LLAMADO A DEJAR
POR UNA VIDA APOSTÓLICA UNA VIDA CÓMODA.
" Al irse de ahí,
Jesús vio a un hombre llamado Mateo, cobrador de
impuestos, sentado ante su mesa, y le dijo:
"Ven". Mateo, levantándose, lo siguió".
(San Mateo IX-9).
JESÚS LLAMA A
UN PUBLICANO.
Al llamar a Mateo, Cristo
agrega un publicano al grupo de sus discípulos. Los
publicanos tenían mala reputación, eran mirados por los
judíos fervientes como pecadores públicos con quienes
habrían que evitar todo trato. Jesús no está de
acuerdo con este prejuicio y no duda en llamar al
corazón generoso de un publicano para atraerlo en su
seguimiento. Esto revela la libertad absoluta de la
elección divina de una vocación. ¡Dios no juzga como
los hombres! Llama aún a individuos que parecen
indignos. Escoge al que quiere, sin tener en cuenta las
apreciaciones humanas.
EN EL MOMENTO
QUERIDO POR DIOS.
Su vocación puede llegar
en el momento menos pensado. Mateo está sentado ante su
mesa, donde recibe el pago de los impuestos.
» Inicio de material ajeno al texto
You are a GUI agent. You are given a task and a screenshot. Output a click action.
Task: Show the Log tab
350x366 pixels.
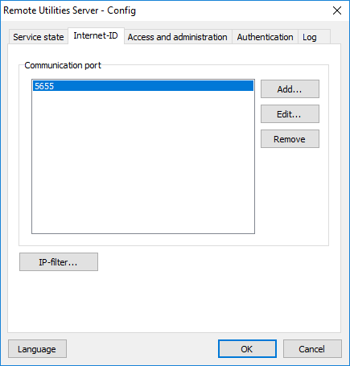[314, 37]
Aparentemente no piensa sino en cumplir bien su oficio y
en sacarle jugo. No pudo prever el paso inesperado de
Cristo que iba a cambiar su vida.
Con esto Dios muestra su
soberanía en el llamado: no solamente llama a quién
quiere, sino llama cuando quiere. Bajo este punto de
vista se puede comparar el momento de la vocación al de
la muerte. El Señor, por la muerte llama a cada hombre
al más allá, en el instante que ha fijado, y que varía
de individuo a individuo.
Igualmente varía el
momento de la vocación. A menudo el llamado se dirige en
los años de la juventud, aunque algunos llamados mas
tarde, hasta en una edad muy avanzada.
VIDA
TRANSFORMADA.
Al decir "Ven".
Cristo, desbarata la vida de Mateo. Hasta ese momento
había sido una vida tranquila, cómoda, la vida de un
hombre sentado en su despacho. Mas de pronto es arrojado
a una aventura. Felizmente Mateo acepta de inmediato.
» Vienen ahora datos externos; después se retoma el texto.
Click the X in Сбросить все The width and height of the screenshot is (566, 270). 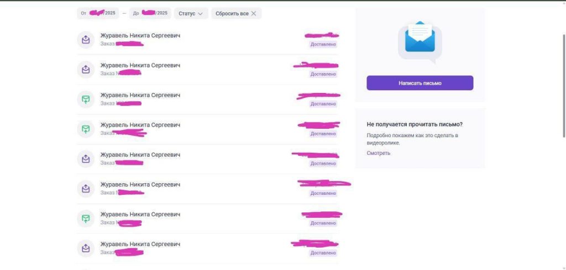pyautogui.click(x=253, y=13)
Consiente en cambiar de vida. El Santo Evangelio señala
muy bien el contraste: "levantándose le
siguió". El que antes permanecía sentado se
levanta y acompaña a Jesús en los caminos. Desde ahora
Mateo no tendrá la vida cómoda que llevaba. Compartirá
los riesgos, peligros e incomodidades de la vida de
Cristo.
Así la vocación
transforma una vida. El Maestro no teme descomponer los
hábitos de comodidad a fin de llamar a una vida mas
alta, mas grande. El lugar del oficio de cobrador de
impuestos, asigna a Mateo la misión de apóstol. A todos
los que hace llegar su llamado: "sígueme", les
pide "que se levanten" para un trabajo atrevido
y una intensa abnegación apostólica.